Open abcdrm opened 10 months ago
Thank you for reporting this. Yes, it can be that for weird shapes running GEMV multiple times is faster than running GEMM once. I'm not sure there is much we can do here, since the optimization space is vast.
You should try to run the tuner specifically for these matrix sizes, but most likely it won't be faster than your current GEMV solution.
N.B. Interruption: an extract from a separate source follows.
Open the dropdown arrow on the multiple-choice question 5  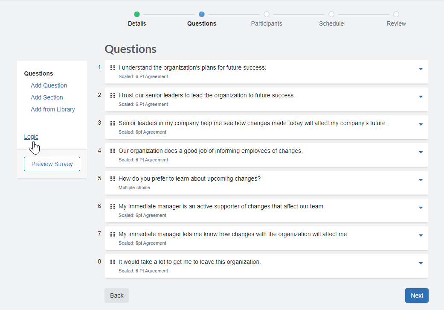click(x=421, y=179)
Hi, I run ClBlast Hgemm and Hgemv on qualcomm adreno 730 GPU, the matrix shape is M = 8, N = 3200, K = 3200. Hgemm took 8.05401 ms(average of 1000 times run) to finish, which is much slower than running 8 times Hgemv in a for loops(0.500931 ms per loop, total about 4 ms). Here is code calling gemm and gemv:
CLBlastHgemm(CLBlastLayout::CLBlastLayoutRowMajor, CLBlastTranspose::CLBlastTransposeNo, CLBlastTranspose::CLBlastTransposeNo, M, N, K, alpha, A_mat(), 0, K, B_mat(), 0, N, beta, C_mat(), 0, N, &command_queue(), nullptr);
CLBlastHgemv(CLBlastLayout::CLBlastLayoutRowMajor, CLBlastTranspose::CLBlastTransposeYes, K, N, alpha, B_mat(), b_offset * i, N, A_mat(), 0, 1, beta, C_mat(), 0, 1, &command_queue(), nullptr);